(DATA LISTING)

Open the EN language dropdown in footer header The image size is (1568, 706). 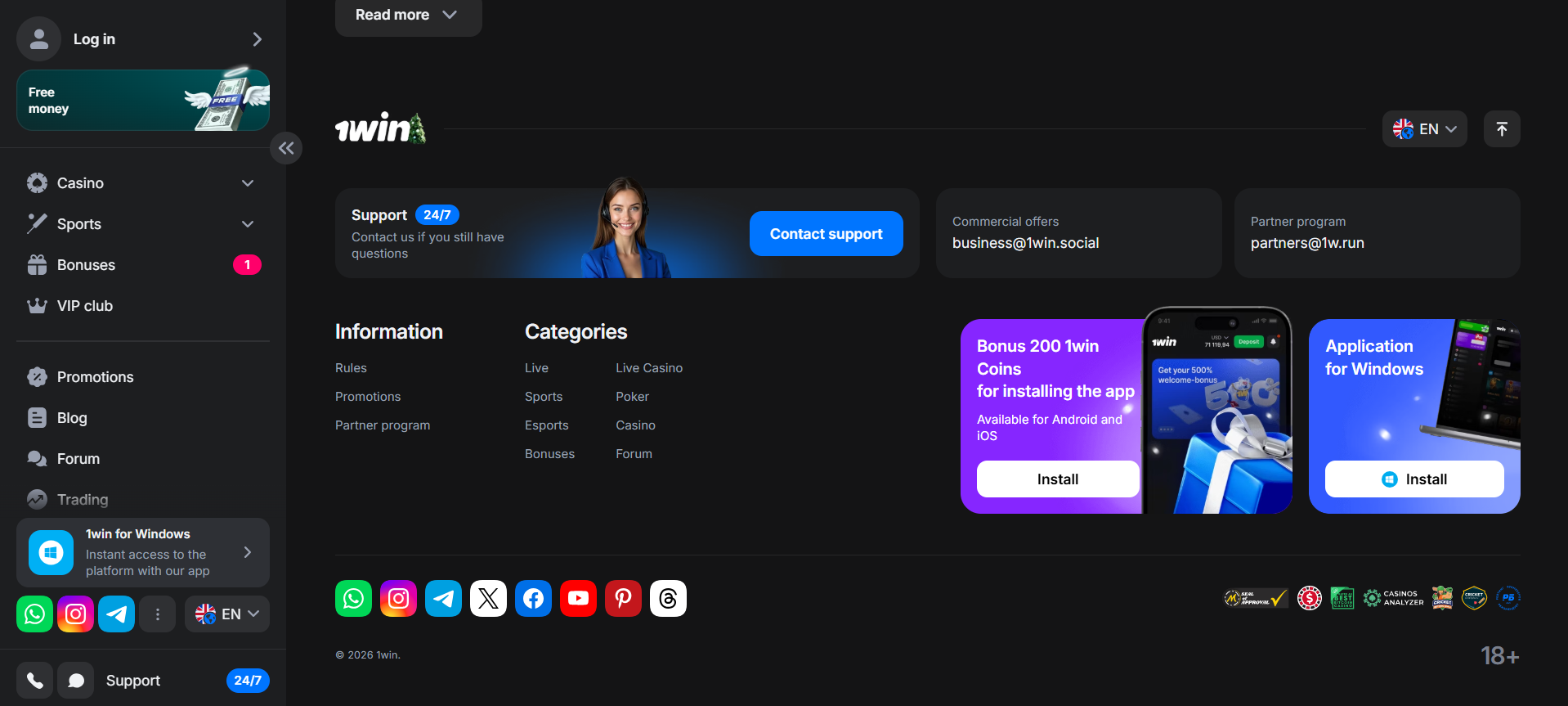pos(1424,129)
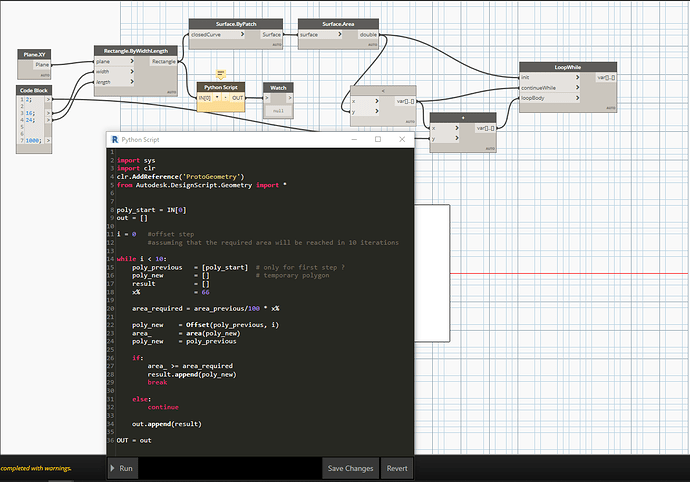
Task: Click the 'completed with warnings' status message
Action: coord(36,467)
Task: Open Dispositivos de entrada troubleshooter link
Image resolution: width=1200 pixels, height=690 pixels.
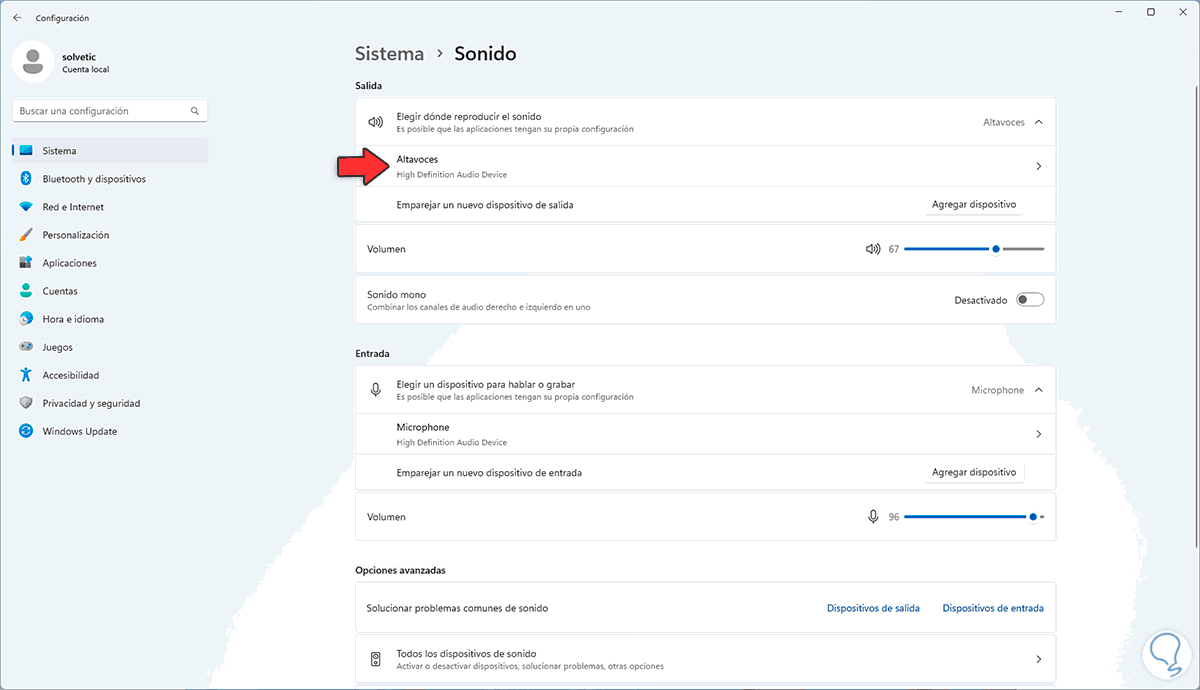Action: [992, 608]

(End DATA LISTING)
(DATA LISTING)

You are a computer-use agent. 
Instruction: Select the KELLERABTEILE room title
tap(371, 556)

(End DATA LISTING)
(DATA LISTING)

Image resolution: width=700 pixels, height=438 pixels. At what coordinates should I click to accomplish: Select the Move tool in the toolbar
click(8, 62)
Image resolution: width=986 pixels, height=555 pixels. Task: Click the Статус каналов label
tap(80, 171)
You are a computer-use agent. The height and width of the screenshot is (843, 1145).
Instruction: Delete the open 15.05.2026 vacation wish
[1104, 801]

(End DATA LISTING)

WORK ORDER: Each line in the listing above that contains "computer" should be copied.

TASK OUTPUT:
You are a computer-use agent. 
You are a computer-use agent. The height and width of the screenshot is (843, 1145).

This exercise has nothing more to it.